After a while everything started working again only now we have hundreds of clients for whom our service stopped working because there is no valid OAuth2 access tokens anymore.
Can you please explain what Google did earlier today and how it managed to invalidate all the tokens? How can we find out what "unusual traffic" it detected?
Thank you
You on AppEngine??
if so, maybe it's this...
SUMMARY:
On Thursday 5 March 2015, for a duration of 84 minutes, Google App Engine applications that accessed some Google APIs over HTTP experienced elevated error rates. We apologize for any impact this incident had on your service or application, and have made immediate changes to prevent this issue from recurring.
DETAILED DESCRIPTION OF IMPACT:
On Thursday 5 January, from 07:04 AM to 08:28 AM, some Google App Engine applications making calls to other Google APIs via HTTP experienced elevated error rates. During the incident, the global error rate for all API calls remained under 1%, and in total, the outage affected 2% of applications that were active during the incident. The effect on those applications was significant: requests to issue OAuth tokens experienced an error rate of over 85%. In addition, the HTTP APIs to googleapis.com/storage and googleapis.com/gmail received error rates between 50% and 60%. Other googleapis.com endpoints were affected with error rates of 10% to 20%.
ROOT CAUSE:
A component in Google’s shared HTTP load balancing fabric experienced a non-malicious increase in traffic, exceeding its provisioned capacity.

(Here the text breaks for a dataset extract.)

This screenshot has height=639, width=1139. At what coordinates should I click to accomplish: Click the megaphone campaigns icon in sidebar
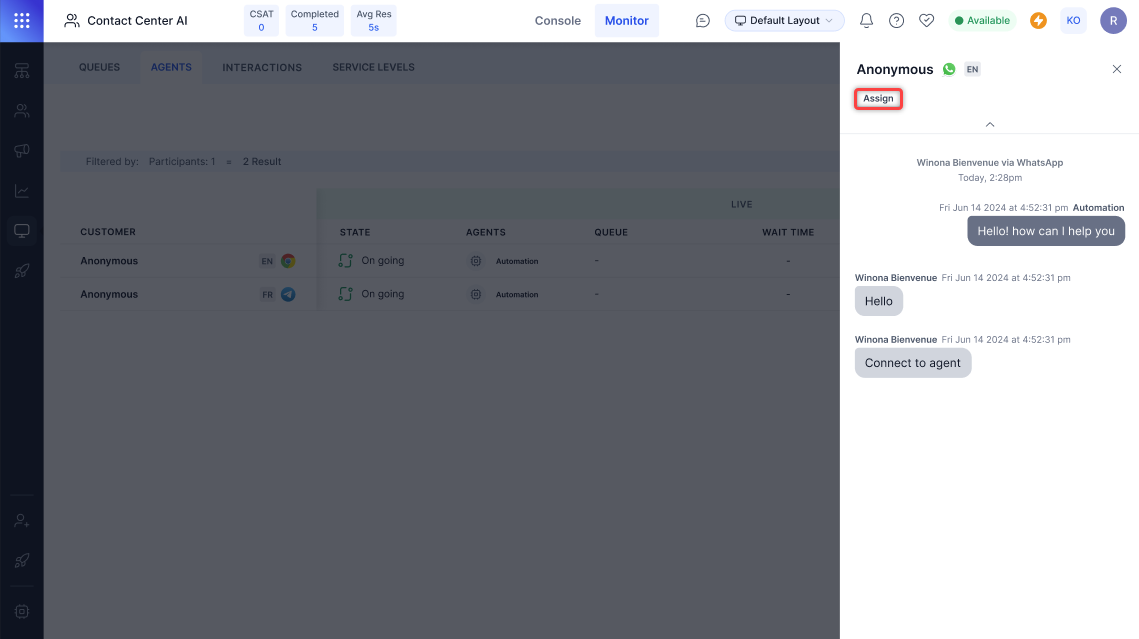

This triggered an automatic DoS protection which shunted a portion of the incoming traffic to a CAPTCHA. The unexpected response caused some clients to issue automated retries, exacerbating the problem.
REMEDIATION AND PREVENTION:
Google Engineers were alerted to the issue by automated monitoring at 07:02, as the load balancing system detected excess traffic and attempted to automatically mitigate it. At 07:46, Google Engineers enabled standby load balancing capacity to rectify the issue. From 08:15 to 08:40, Google Engineers continued to provision additional resources in the load balancing fabric in order to serve the increased traffic. During this period, at 08:28, Google engineers determined that sufficient capacity was in place to serve both regular and retry traffic, and instructed the load balancing system to cease mitigation and resume normal traffic serving. This action marked the end of the event.
To prevent this issue from recurring, Google engineers are comprehensively re-examining the affected load balancing fabric to ensure it is and remains correctly provisioned. Additionally, Google engineers are improving monitoring rules to provide an early warning of capacity shortfall. Finally, Google engineers are examining the services that depend on this load balancing system, and will move some services to a separate pool of more easily scalable load balancers where appropriate.